§ Excerto para ler
%%
Ainda assim, o presidente da CIL alerta para o “preconceito” que, em muitos locais do ocidente, o Islão e os muçulmanos ainda sofrem. A razão principal? As ações dos movimentos islâmicos radicais, responsáveis por vários atentados, ao longo das últimas décadas, contra alvos ocidentais – sobretudo, nos Estados Unidos da América e Europa. “Infelizmente, acho que ainda existe esse preconceito. Já existe maior compreensão [no ocidente] do que é o verdadeiro Islão, a opinião está a mudar, mas, ainda assim, demasiado vagarosamente. Ainda existe uma conotação muito forte entre esses acontecimentos terríveis [os atentados terroristas], que são sempre de repudiar”, lamenta, sublinhando que “o Islão é uma religião de paz e convivência”. “Esse lado do Islão, infelizmente, ainda não é muitas vezes compreendido”, diz.
Mesquita de Lisboa: um abrigo para todos
A Mesquita de Lisboa é um espaço aberto a toda a cidade e país – qualquer que seja a religião. Este é, aliás, um dos objetivos da CIL: abrir aquele espaço, para que todos possam conhecer o Islão e os muçulmanos. “O Islão é uma religião que quer praticar a paz e isso só acontece com um diálogo com todas as pessoas e as outras religiões. Somos muçulmanos, mas também somos portugueses e europeus. Queremos, por isso, conviver com todos e praticar o bem”, afirma Mohamed Iqbal.
Natural de Moçambique, com raízes na Índia, Mohamed Iqbal chegou a Portugal com 16 anos, após o 25 de Abril. Concluiu estudos em Londres. Passou por Estados Unidos e Brasil. E, hoje, é consultor do Banco de Fomento Internacional
Hoje, Mohamed Iqbal assume-se como o principal cicerone da comunidade islâmica“ em Portugal. “Visitar a Mesquita de Lisboa é algo que incentivamos fortemente. Temos 13 mil visitas por ano, guiadas pelo xeque David Munir. E é uma oportunidade para todos conhecerem este magnífico espaço”, sugere. De 15 em 15 dias, a CIL organiza a iniciativa ‘Mesquita Solidária’ – em parceria com a Junta de Freguesia de Campolide –, servindo uma refeição quente a “todas as pessoas necessitadas”, qualquer seja a nacionalidade, sejam muçulmanas ou de professem outra religião.
Este “abrir de portas”, permite estabelecer “um relacionamento extraordinário com todas as fés que existem em Portugal”, um campo em que a CIL insiste em “continuar a apostar e progredir”, destacando-se a aposta na integração na comunidade de jovens e mulheres. O diálogo inter-religioso é outro dos pilares da atual direção deste entidade.
%%
§ Enunciado 1
Transcreva do excerto sobre a Mesquita de Lisboa o trecho que vai de "Mesquita de Lisboa: um" até "afirma Mohamed Iqbal.", inclusive.
As linhas de dados não têm qualquer relação com o excerto.

[Entradas de um conjunto de dados]
%%
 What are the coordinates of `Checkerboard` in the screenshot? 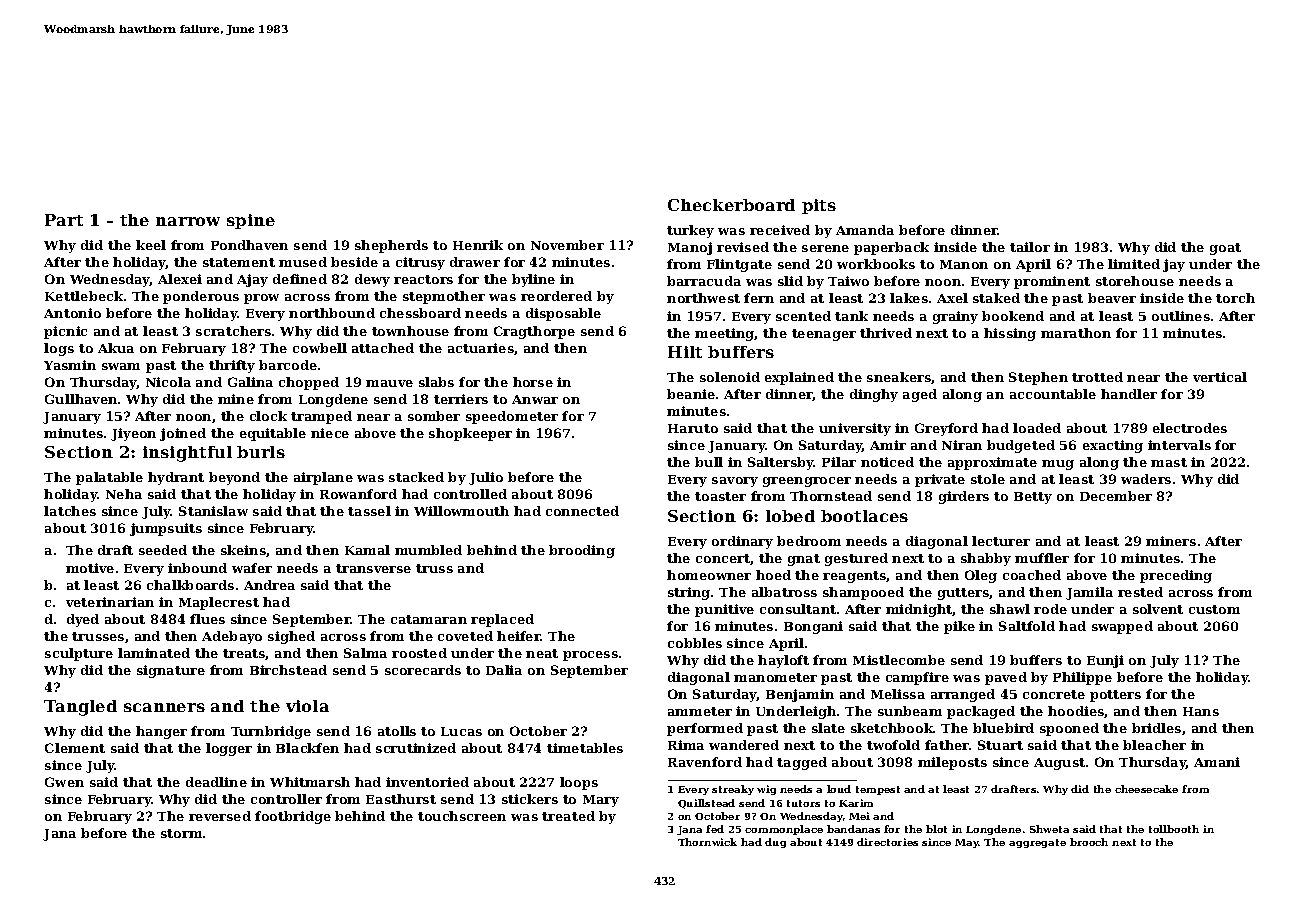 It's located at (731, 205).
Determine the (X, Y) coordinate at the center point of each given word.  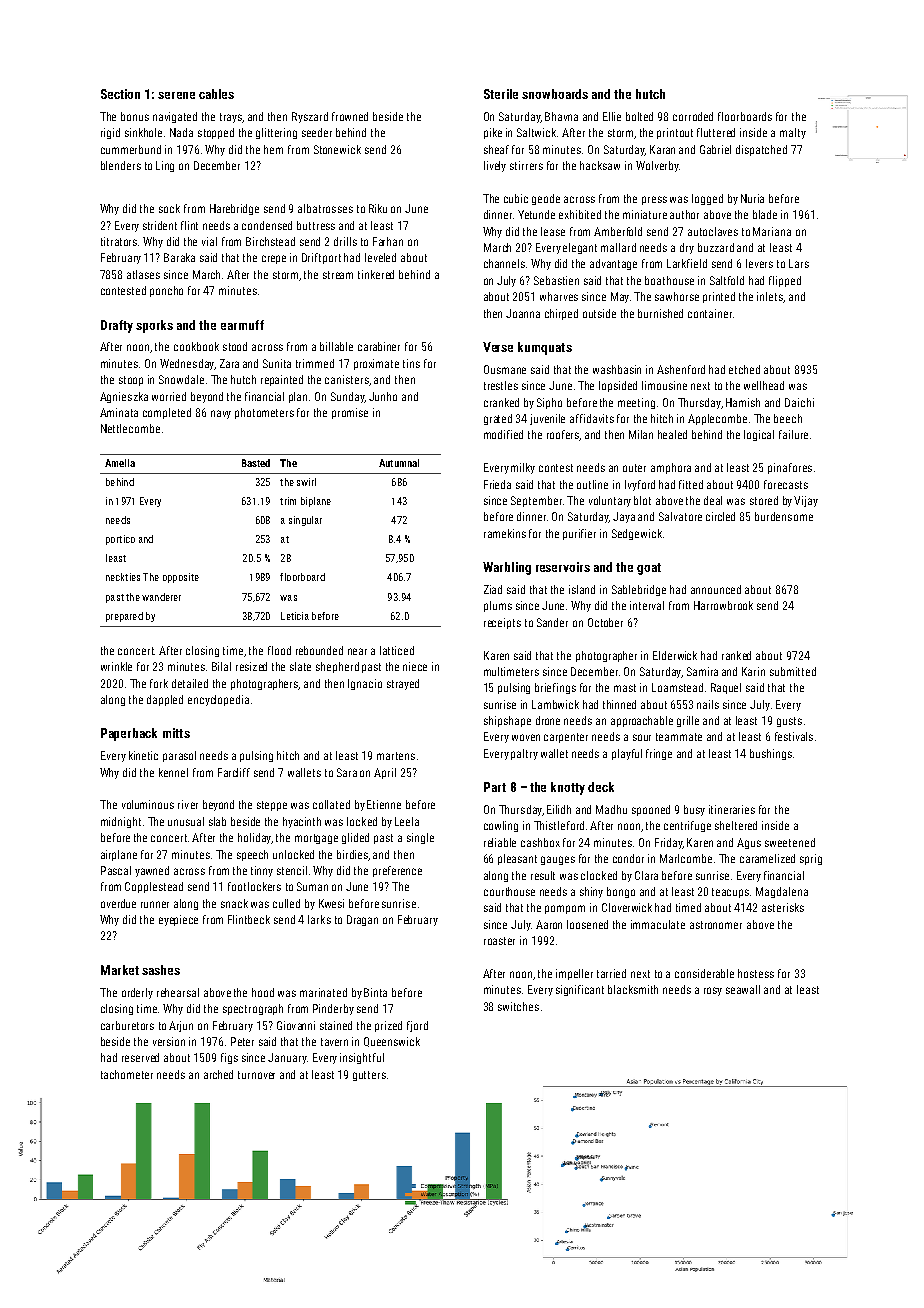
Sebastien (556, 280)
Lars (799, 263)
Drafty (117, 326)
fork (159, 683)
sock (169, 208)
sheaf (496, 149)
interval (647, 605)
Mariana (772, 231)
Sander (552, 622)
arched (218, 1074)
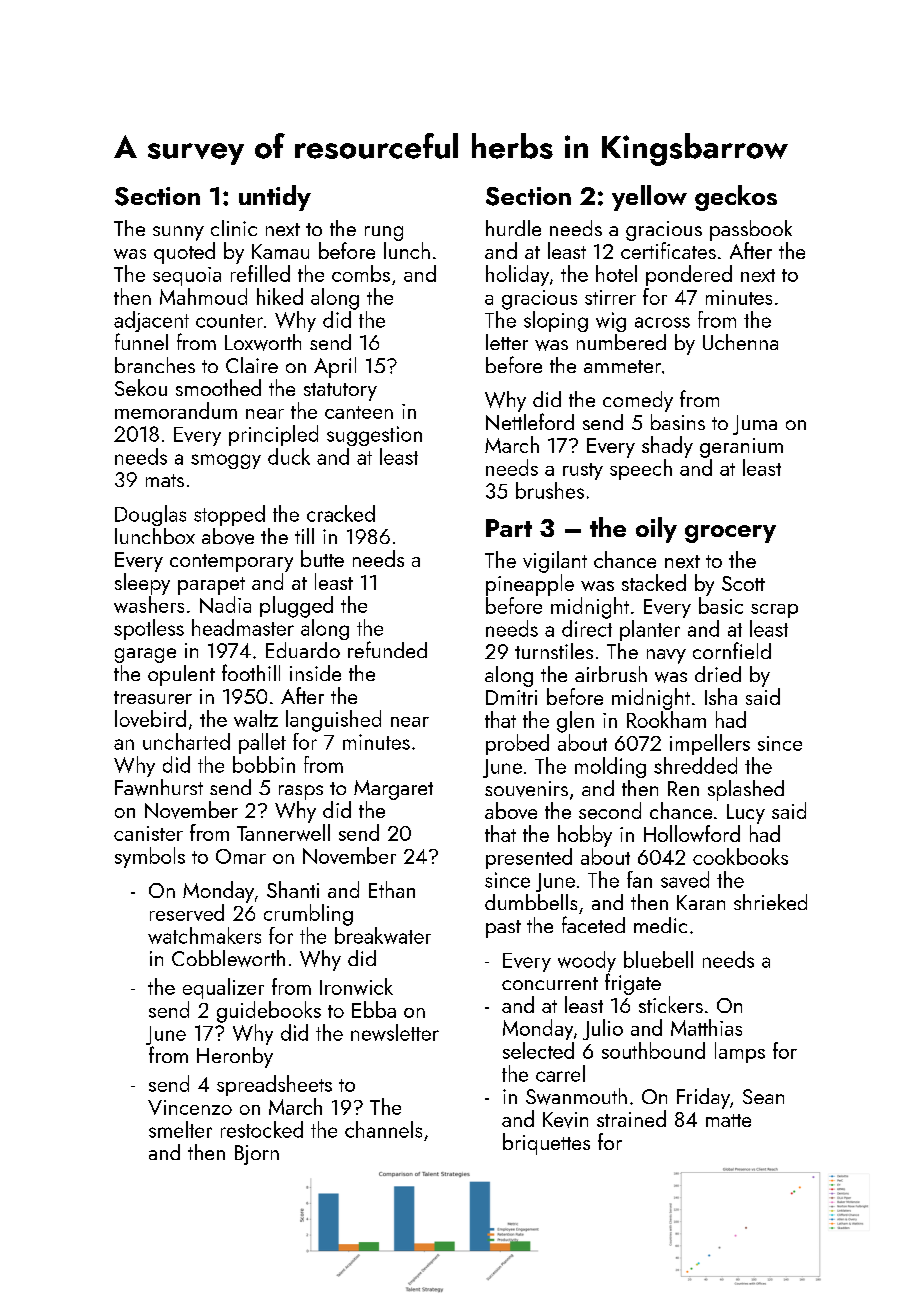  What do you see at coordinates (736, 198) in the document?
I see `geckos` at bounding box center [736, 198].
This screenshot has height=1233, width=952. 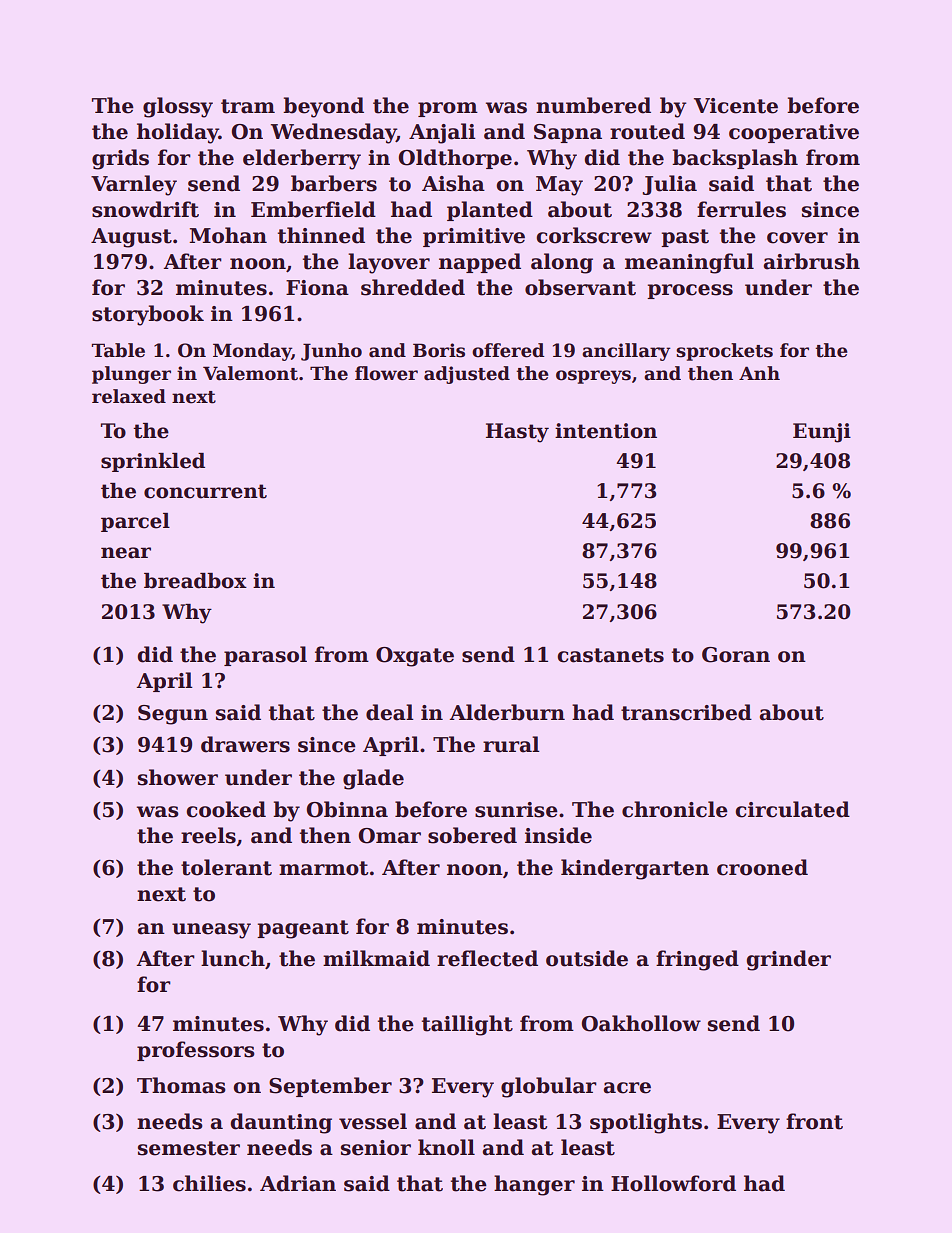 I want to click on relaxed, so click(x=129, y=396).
%%
§ Enunciado 2
Nas linhas de dados, troque "sock" por "sandal" e reproduza o trecho desde a linha que contém "Drafty (117, 326)" até à linha que contém "center [736, 198].", inclusive, sem alterar mais nada. Deixe as imagens de fora da resposta.

§ Resolução escrita 1
Mesquita de Lisboa: um abrigo para todos
A Mesquita de Lisboa é um espaço aberto a toda a cidade e país – qualquer que seja a religião. Este é, aliás, um dos objetivos da CIL: abrir aquele espaço, para que todos possam conhecer o Islão e os muçulmanos. “O Islão é uma religião que quer praticar a paz e isso só acontece com um diálogo com todas as pessoas e as outras religiões. Somos muçulmanos, mas também somos portugueses e europeus. Queremos, por isso, conviver com todos e praticar o bem”, afirma Mohamed Iqbal.

§ Resolução escrita 2
Drafty (117, 326)
fork (159, 683)
sandal (169, 208)
sheaf (496, 149)
interval (647, 605)
Mariana (772, 231)
Sander (552, 622)
arched (218, 1074)
  What do you see at coordinates (736, 198) in the document?
I see `geckos` at bounding box center [736, 198].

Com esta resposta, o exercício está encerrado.